Friday, January 02, 2009
Paris, Paris, Paris... & Agnès Vardas on Les Plages
Back in Paris, a Friday night, the world vibrant and alive after a cold, snowy, icy Christmas in Iowa. Though far brighter than days here, that Iowa cold makes Paris feel soft, walkable. I returned the 31st to go out party-hopping with Angès, Pascale, Carole, Najira and others, dancing, singing and enjoying the freeflow of champagne after wonderful homemade fois gras by the fireplace at Agnès' as we rung in the new year 2009 (May it bring you all joy and inspiration!). Now, after a few days inside, I head back out into the world, off to meet friends (Cole & Anthony) for drinks before they do the reverse trek back to Iowa and DC, then
more friends (Marielle and two people she has not seen for a few years, Ralph and Sabine, a German and Frenchwoman living in London) for more drinks (the season of vin chaud) before heading to a Southern Chinese restaurant for affordable spicy dishes of all sorts with Marielle. But the highlight of the evening is seeing the film about Agnès Varda, Les Plages Varda--a docu-autobiography of this filmaker and photographer that many have come to love.

I am reminded also of my own memories as she recounts her own, going to the Palais Chaillot for the William Forsythe piece a few years back, or the days I spent alone on Venice Beach in California at the end of a cool November in 2004 trying to shorten the talk I was going to give at UCIrving's Diasporic Avant-Gardes Converence. The light of the beach and the pier in her film was the light I lay on the sand in, listening to the sea, thinking of the poems I was talking about (those by Myung Mi Kim and Claude Royet-Journout). Dusk coming on as I grew chilly, not unlike this Chris Markeresque black & white of the Venice Pier (by Nitsa, c 2000-2007)

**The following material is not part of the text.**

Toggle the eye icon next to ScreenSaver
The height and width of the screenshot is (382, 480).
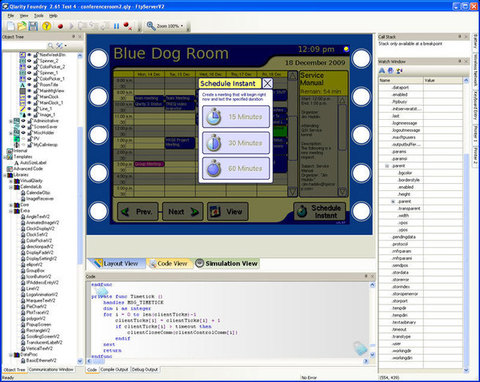pyautogui.click(x=23, y=127)
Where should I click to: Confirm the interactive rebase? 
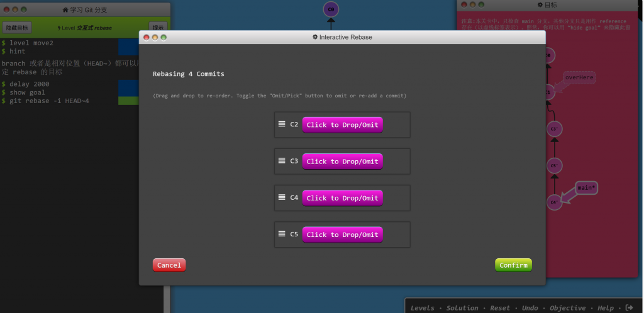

making my own films of still images mixed up with sped-up moving images, all overlaid with either a voice over or music, or both. Making one of my new
neigh-borhood, the 10th, in Paris, these as-of-yet not overtouristed backroads, sari-selling shops and their Indian restaurant neighbors such as my favorite, Dishny, on rue Cail, of the lovely bookstore with its red red awningcalled Litote across from one of many overpriced Franprix shops, the eternal roadwork on the tiny block of rue Louis Blanc between Fbg St Martin and Lafayette, the tiniest block, always under work, where the construction blocks a long fruit and vegetable seller's wares from the eyes of any potential clients. And then, reality returns. I am not a filmmaker, nor even a mediocre photographer--but this film, counting the life of one person across that of many others, makes me think, ah, if only I had the most minute inkling of the techniques! To end, a second image of Iowa in the snow, both by Samuel Calvin collected in the Calvin Collection at the University of Iowa. This one, from Feb 1896. Iowa City still looks the same in snow.